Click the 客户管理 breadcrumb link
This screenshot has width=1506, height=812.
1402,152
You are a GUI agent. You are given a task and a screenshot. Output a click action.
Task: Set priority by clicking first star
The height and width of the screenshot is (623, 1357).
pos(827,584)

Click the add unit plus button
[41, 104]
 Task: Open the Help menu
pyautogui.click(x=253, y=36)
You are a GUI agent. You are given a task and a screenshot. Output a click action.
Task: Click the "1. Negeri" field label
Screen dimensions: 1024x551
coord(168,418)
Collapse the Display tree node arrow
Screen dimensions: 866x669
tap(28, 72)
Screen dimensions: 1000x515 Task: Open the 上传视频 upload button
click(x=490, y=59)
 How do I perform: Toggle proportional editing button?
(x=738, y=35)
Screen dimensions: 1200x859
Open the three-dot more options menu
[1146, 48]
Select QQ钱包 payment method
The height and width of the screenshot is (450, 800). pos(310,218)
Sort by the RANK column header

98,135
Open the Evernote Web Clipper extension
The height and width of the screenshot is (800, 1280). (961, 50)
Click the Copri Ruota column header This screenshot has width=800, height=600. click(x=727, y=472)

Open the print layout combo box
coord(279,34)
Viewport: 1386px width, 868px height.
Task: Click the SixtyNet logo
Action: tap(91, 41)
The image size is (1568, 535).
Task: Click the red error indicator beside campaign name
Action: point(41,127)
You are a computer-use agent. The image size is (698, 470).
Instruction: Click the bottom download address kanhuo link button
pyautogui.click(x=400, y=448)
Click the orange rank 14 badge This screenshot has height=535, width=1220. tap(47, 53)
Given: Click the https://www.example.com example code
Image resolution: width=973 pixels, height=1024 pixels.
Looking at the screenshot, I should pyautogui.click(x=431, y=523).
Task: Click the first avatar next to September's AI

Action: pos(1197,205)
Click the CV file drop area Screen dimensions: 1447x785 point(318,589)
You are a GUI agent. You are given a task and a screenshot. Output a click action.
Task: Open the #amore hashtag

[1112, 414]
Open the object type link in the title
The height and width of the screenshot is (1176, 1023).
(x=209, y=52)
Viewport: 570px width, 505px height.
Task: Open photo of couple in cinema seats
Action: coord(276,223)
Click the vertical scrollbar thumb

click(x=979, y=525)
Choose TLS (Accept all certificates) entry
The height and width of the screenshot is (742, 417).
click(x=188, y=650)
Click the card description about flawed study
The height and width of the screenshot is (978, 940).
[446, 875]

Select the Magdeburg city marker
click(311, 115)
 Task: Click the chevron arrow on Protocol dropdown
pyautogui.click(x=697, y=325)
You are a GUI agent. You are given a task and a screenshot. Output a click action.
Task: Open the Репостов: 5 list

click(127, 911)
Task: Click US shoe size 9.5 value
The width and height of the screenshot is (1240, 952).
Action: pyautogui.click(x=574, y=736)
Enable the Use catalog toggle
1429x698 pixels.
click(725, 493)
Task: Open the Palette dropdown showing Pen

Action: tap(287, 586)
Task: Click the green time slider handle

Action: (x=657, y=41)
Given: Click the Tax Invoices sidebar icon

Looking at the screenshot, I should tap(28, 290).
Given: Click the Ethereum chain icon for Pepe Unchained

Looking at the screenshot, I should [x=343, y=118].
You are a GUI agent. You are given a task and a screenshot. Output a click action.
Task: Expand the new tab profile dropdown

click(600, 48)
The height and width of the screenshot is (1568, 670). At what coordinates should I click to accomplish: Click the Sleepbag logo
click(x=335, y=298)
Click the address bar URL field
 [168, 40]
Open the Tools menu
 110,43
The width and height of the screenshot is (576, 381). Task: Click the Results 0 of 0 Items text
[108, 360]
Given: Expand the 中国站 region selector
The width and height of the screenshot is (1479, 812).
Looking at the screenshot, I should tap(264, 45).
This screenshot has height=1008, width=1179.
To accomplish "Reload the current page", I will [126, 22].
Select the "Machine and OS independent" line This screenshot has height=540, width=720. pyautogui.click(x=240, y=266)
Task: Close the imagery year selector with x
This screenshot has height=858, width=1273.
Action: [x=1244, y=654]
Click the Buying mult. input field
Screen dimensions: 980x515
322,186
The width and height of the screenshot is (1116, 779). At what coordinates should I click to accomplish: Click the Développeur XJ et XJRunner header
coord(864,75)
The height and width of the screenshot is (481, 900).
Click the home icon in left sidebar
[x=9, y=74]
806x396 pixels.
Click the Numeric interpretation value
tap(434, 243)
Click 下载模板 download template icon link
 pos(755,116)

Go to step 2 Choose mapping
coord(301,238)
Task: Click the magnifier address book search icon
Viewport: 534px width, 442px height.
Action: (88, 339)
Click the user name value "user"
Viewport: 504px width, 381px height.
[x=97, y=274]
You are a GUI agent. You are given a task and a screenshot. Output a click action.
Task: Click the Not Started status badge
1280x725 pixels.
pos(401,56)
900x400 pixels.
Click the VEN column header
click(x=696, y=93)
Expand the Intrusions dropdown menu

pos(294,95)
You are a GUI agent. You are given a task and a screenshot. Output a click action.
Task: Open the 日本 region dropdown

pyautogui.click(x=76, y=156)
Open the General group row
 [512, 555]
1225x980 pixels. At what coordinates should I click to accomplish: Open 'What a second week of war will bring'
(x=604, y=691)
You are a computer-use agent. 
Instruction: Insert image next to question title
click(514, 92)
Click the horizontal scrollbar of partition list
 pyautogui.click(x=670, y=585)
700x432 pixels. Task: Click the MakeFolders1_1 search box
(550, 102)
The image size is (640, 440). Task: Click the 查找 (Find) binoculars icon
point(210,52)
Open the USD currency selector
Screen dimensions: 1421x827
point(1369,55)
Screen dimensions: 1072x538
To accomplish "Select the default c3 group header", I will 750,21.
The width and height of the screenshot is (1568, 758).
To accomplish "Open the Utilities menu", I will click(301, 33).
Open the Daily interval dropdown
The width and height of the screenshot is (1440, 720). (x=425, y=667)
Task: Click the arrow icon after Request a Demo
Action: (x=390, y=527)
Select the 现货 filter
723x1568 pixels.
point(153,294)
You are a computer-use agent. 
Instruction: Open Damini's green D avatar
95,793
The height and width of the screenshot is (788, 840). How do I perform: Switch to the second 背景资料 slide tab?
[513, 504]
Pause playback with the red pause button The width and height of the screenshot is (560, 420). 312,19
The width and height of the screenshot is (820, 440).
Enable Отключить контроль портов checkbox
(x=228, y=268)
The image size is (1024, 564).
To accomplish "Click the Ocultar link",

-- -- --

**WORK TASK**. Take each line of the material above that holds the string "with" and copy it.

**EXERCISE OUTPUT**.
Task: Close the imagery year selector with x
Pause playback with the red pause button The width and height of the screenshot is (560, 420). 312,19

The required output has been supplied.